妖しな嫁入り
 臨時で雇われている妖だろうか、女の先導で廊下を進む。途中、誰ともすれ違うことはなかった。今頃はそれぞれ忙しくしているのだろう。何もおかしいことはない。
 それなのに――まるで闇の中を進んでいるみたい。本当に、この先で朧が待っている? 永遠に戻れなくなるような不安が湧きあがるのは何故?

「本当に朧がいるの?」

 疑問が口にすれば、女は申し訳なさそうに「もう少しです」と言った。
 やがて「こちらでございます」と促されるまま部屋の中へ、敷居を越える。

「……朧?」

 部屋は暗かった。けれど薄闇の中に誰か――朧が佇んでいる。

「待っていたよ」

 どう見ても朧なのに、声だって同じ。それなのに違和感が消えてくれない。何より、屋敷の中で朧が刀を携えているなんて珍しいことだ。

「本当に、朧?」

 左手に持ったままの刀。慎重に右手を動かし、それを抜こうとした。いつものように朧に攻撃をしかけよう、そう考えていた。

「え――」

 幽かな風が肌に触れる。正確には風にも満たない空気の振動と言うべきか、背後で何かが動く気配を感じた。そこに交じるのは紛れもなく、私が何度も経験してきた物――殺気だ。

 動け!

 染みついた感覚から、条件反射のように体を捻る。

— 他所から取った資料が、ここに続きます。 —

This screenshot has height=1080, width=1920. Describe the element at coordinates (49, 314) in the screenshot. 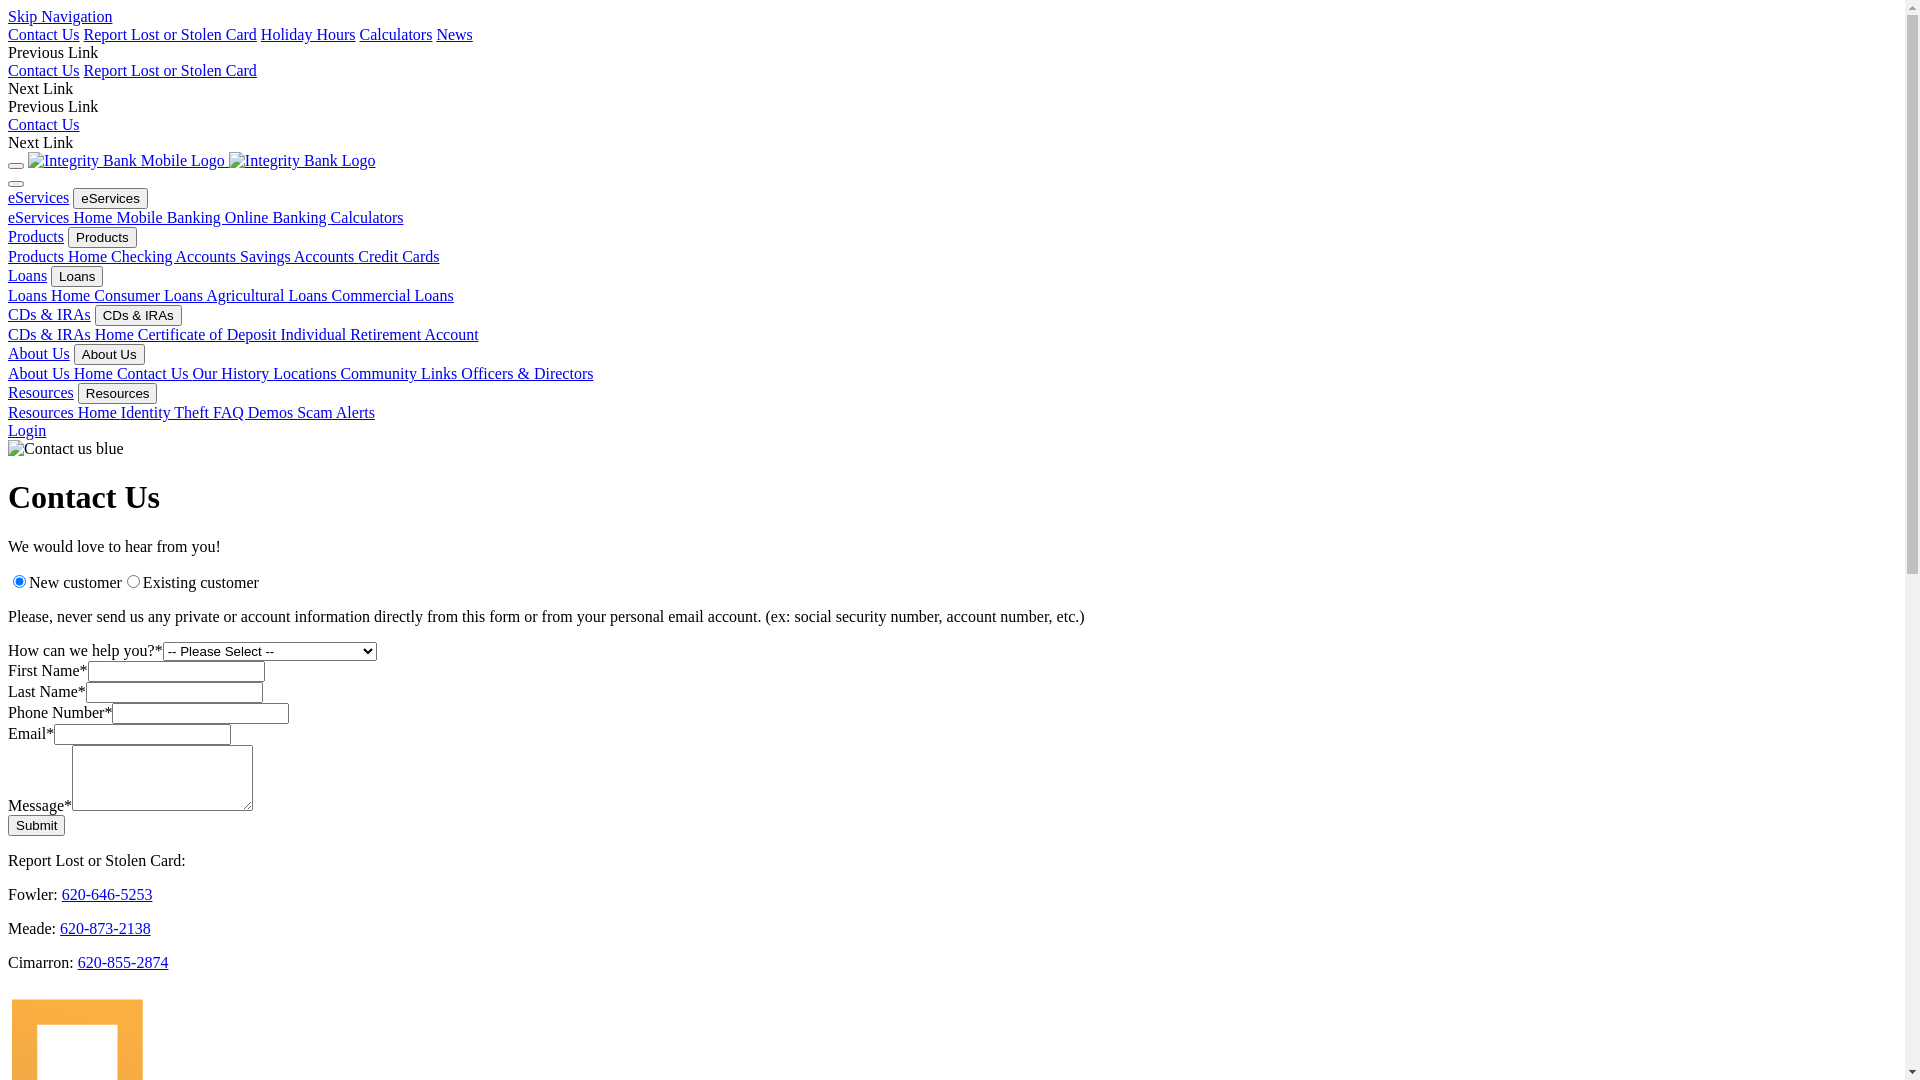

鋭く伸びた振り下ろされる様子を視界の隅で捉えた。もし動いていなければ今頃……
 私を襲ったのは背後にいた女の妖。大きく裂けた口に獰猛な牙、人とは似ても似つかない獰猛な妖の本性をさらけ出していた。

「どうして……」

 体勢を崩した私は膝をつき妖を見上げる。茫然としている間にも、爪が霞めた肩からは血が滲み着物を赤く染めていく。それは久しく感じていなかった痛み。致命傷ではないが、そう浅くもらいらしい。けれどとっさのことに肩を霞める程度で済んだのは経験の賜物か。

「お前……」

 こんなことは初めてじゃない。妖が目の前にいて獲物を狙っている。怖ろしい形相の妖が目の前にいようが、臆するような私ではない。

 今すぐ刀を抜けばいい。
 そうしなければ危険だと、何度も妖と遭遇したカンが告げている。
 でも、抜けない。
 だってここは朧の屋敷だから、私は誓った。

 躊躇う私を前にしても女は容赦なく爪を振るが、それは力を誇示するような大ぶりで単調な動き。たとえ抜かなくても、落ち着いて動きを見れば避けることは造作もない。